## EXERCISE INSTRUCTIONS
The lines to reproduce run from the first one below to the line containing "This screenshot has height=460, width=1060.", both included. Reproduce them exactly and nothing else.

## EXERCISE INPUT
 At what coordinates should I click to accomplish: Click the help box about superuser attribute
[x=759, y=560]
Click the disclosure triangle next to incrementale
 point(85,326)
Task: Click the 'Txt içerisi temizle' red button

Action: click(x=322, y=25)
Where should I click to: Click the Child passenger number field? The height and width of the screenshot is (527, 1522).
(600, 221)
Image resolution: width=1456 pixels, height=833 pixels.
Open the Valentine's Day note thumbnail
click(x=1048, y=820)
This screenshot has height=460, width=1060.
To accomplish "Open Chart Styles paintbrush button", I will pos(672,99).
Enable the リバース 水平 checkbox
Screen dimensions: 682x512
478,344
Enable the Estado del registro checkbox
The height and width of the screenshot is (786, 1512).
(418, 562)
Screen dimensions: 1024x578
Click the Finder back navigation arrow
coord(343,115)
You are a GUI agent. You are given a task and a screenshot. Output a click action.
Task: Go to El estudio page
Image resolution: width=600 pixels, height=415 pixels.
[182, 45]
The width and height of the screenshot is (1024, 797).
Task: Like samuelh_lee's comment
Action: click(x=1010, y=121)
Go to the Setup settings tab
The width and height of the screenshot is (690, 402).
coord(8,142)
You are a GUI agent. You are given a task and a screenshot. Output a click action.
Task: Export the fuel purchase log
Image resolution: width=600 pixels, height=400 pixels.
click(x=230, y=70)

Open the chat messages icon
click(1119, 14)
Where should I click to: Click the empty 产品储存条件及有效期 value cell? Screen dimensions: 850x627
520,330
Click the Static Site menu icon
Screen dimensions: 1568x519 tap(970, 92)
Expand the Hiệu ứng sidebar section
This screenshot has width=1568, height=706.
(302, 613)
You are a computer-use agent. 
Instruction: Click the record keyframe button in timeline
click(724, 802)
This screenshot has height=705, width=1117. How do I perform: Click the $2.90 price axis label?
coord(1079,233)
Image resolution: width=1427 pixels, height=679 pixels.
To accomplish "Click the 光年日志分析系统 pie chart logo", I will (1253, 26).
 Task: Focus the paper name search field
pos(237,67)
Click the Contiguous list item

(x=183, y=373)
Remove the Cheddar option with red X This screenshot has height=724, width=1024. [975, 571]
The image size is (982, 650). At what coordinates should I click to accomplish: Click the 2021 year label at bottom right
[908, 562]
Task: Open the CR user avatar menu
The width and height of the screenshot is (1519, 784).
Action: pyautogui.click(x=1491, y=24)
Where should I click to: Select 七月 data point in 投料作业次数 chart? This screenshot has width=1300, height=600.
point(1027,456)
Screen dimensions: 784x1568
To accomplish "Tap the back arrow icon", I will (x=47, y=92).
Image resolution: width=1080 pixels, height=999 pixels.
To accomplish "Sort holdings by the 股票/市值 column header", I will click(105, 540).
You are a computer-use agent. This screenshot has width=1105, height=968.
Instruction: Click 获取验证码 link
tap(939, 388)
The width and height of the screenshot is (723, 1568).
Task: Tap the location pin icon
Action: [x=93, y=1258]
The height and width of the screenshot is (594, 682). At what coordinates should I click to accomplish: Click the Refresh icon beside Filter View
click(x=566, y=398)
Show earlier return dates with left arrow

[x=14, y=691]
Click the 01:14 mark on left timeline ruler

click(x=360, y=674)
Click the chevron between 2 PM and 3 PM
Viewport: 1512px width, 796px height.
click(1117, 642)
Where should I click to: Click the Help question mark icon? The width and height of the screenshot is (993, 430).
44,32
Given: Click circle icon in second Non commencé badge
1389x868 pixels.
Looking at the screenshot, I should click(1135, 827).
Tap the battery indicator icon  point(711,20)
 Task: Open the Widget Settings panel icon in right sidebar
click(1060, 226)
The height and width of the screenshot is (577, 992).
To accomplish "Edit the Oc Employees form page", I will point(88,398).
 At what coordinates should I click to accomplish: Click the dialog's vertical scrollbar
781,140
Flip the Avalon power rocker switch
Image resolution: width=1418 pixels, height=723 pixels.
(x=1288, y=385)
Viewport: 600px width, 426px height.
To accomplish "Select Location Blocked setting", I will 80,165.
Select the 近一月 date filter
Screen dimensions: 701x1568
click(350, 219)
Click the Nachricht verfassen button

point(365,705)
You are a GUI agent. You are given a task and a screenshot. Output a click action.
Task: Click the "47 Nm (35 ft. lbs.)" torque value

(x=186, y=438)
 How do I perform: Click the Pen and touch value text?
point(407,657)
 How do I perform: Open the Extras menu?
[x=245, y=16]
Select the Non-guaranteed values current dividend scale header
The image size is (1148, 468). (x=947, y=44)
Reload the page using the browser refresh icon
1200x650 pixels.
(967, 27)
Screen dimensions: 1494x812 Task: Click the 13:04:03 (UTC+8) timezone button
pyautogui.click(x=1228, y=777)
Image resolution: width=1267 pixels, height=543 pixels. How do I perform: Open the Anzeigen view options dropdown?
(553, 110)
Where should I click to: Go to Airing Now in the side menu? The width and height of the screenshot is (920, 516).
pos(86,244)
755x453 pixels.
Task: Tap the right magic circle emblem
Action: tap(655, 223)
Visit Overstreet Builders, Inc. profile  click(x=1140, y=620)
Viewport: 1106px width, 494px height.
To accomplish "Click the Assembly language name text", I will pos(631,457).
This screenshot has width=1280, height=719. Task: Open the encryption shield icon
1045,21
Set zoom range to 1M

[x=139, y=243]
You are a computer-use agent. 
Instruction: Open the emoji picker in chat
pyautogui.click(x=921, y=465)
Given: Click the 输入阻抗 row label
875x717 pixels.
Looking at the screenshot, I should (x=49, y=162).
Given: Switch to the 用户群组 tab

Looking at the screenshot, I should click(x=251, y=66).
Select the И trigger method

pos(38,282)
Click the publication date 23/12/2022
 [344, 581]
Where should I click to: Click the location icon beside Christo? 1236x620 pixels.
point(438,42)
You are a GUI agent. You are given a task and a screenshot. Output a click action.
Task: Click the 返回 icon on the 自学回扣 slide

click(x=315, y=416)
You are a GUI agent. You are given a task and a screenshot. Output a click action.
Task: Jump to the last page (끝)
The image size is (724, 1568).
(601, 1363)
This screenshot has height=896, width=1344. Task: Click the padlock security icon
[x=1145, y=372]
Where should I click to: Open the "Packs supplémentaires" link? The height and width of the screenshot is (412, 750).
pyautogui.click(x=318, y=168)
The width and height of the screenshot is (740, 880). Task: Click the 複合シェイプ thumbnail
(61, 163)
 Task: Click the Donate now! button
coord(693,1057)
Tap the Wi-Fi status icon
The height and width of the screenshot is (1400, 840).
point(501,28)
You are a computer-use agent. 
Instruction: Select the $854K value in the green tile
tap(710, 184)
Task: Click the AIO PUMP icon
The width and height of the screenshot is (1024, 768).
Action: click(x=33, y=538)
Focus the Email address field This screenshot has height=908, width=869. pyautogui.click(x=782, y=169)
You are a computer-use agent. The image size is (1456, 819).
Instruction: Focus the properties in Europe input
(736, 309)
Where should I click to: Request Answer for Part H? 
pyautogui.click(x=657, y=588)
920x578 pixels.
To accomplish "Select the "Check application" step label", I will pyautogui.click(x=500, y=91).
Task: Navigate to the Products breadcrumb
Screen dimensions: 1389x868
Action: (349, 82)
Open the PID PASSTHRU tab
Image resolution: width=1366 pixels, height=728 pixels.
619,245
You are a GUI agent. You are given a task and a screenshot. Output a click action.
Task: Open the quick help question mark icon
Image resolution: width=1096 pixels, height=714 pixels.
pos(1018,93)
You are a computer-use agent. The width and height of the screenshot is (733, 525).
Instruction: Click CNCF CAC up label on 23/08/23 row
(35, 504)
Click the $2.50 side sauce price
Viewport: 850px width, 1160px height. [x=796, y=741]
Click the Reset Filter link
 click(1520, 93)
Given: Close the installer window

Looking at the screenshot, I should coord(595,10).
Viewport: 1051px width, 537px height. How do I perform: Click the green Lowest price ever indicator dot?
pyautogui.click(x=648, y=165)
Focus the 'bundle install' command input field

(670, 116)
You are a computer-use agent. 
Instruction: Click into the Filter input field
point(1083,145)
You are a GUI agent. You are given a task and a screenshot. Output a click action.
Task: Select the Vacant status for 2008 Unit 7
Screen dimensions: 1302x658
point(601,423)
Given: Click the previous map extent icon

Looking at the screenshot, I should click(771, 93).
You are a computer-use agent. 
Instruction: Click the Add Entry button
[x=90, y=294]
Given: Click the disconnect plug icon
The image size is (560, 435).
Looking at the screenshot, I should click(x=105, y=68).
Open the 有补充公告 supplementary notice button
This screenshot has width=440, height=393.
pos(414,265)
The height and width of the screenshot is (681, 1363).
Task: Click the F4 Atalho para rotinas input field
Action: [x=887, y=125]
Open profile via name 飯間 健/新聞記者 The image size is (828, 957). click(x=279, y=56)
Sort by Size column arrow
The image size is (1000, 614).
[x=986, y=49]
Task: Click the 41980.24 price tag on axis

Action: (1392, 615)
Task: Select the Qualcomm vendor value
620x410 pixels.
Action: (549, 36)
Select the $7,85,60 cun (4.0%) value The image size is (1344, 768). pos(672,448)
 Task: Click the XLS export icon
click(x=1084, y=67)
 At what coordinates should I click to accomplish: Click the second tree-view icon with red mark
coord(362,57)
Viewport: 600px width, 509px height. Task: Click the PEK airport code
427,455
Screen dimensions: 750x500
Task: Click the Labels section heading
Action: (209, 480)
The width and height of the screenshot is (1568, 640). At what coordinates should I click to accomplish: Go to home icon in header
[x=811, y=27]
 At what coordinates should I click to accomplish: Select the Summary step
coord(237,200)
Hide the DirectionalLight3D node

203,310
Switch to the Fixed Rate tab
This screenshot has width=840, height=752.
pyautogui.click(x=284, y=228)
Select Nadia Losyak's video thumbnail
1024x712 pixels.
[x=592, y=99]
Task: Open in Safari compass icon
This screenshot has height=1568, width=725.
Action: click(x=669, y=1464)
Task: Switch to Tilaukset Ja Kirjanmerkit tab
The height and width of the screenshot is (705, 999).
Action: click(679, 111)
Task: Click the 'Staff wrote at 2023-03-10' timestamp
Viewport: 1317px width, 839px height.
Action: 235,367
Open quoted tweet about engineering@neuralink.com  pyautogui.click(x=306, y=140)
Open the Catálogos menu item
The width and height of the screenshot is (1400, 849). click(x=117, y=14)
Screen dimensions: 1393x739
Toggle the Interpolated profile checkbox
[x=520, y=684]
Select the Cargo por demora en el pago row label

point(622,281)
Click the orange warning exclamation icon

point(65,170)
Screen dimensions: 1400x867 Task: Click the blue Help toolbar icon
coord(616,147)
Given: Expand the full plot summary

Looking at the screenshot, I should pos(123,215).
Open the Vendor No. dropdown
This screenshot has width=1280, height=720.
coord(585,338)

## ANSWER TO THIS EXERCISE
 At what coordinates should I click to accomplish: Click the help box about superuser attribute
[x=759, y=560]
Click the disclosure triangle next to incrementale
 point(85,326)
Task: Click the 'Txt içerisi temizle' red button

Action: click(x=322, y=25)
Where should I click to: Click the Child passenger number field? The height and width of the screenshot is (527, 1522).
(600, 221)
Image resolution: width=1456 pixels, height=833 pixels.
Open the Valentine's Day note thumbnail
click(x=1048, y=820)
This screenshot has height=460, width=1060.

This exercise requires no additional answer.